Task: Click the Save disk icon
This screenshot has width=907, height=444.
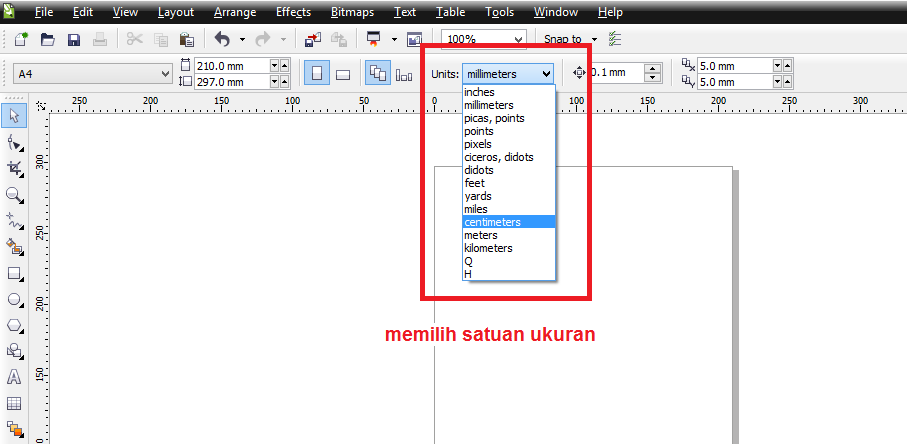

:::

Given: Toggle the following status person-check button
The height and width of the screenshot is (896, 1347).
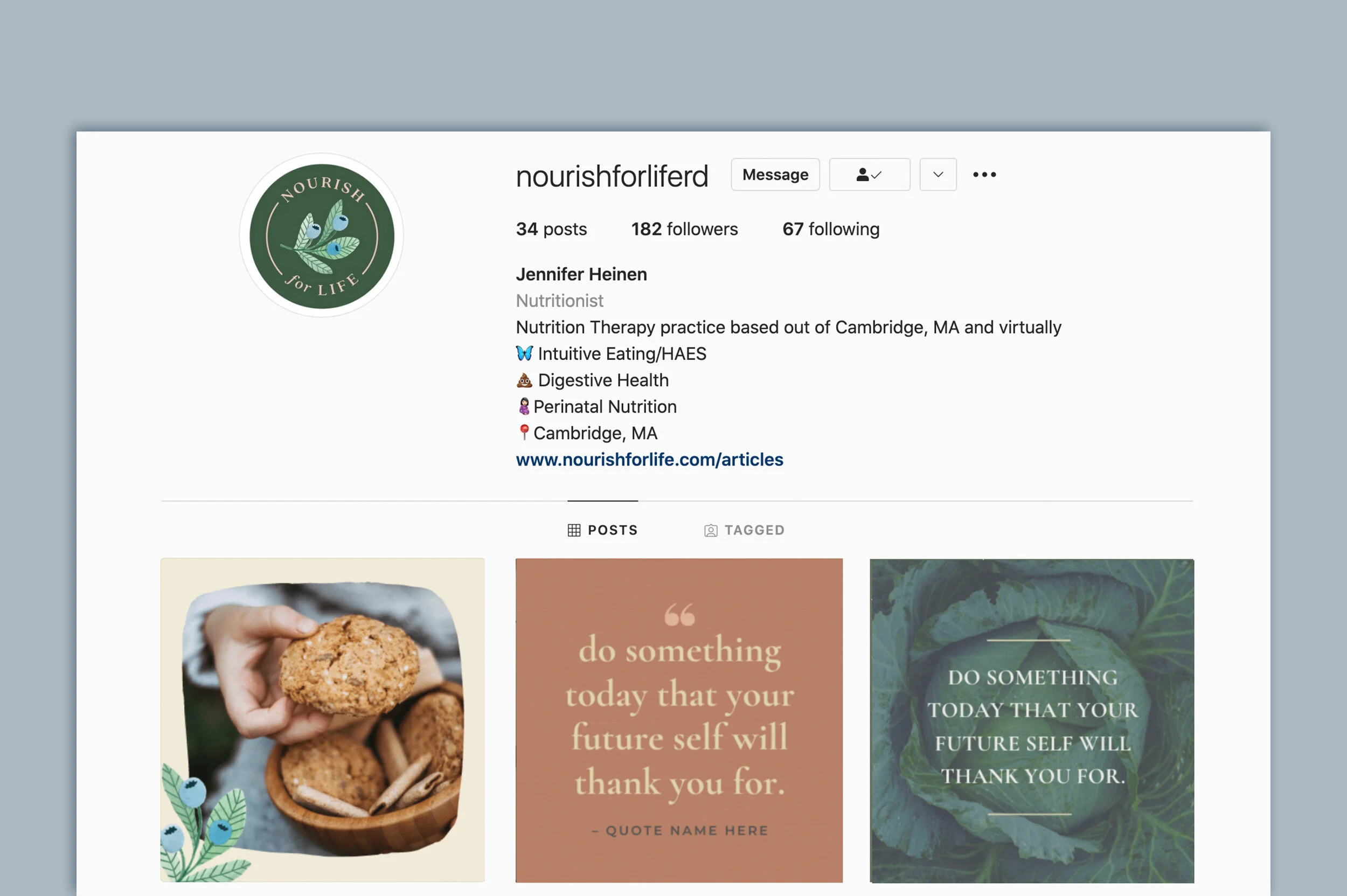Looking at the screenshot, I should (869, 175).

:::

▶ **Your instructions**: Output exactly one stretch of the listing: from the line containing "Task: Click the Save disk icon" through the line containing "This screenshot has width=907, height=444.", both end lines included.

▶ **Output below**:
Task: Click the Save disk icon
This screenshot has width=907, height=444.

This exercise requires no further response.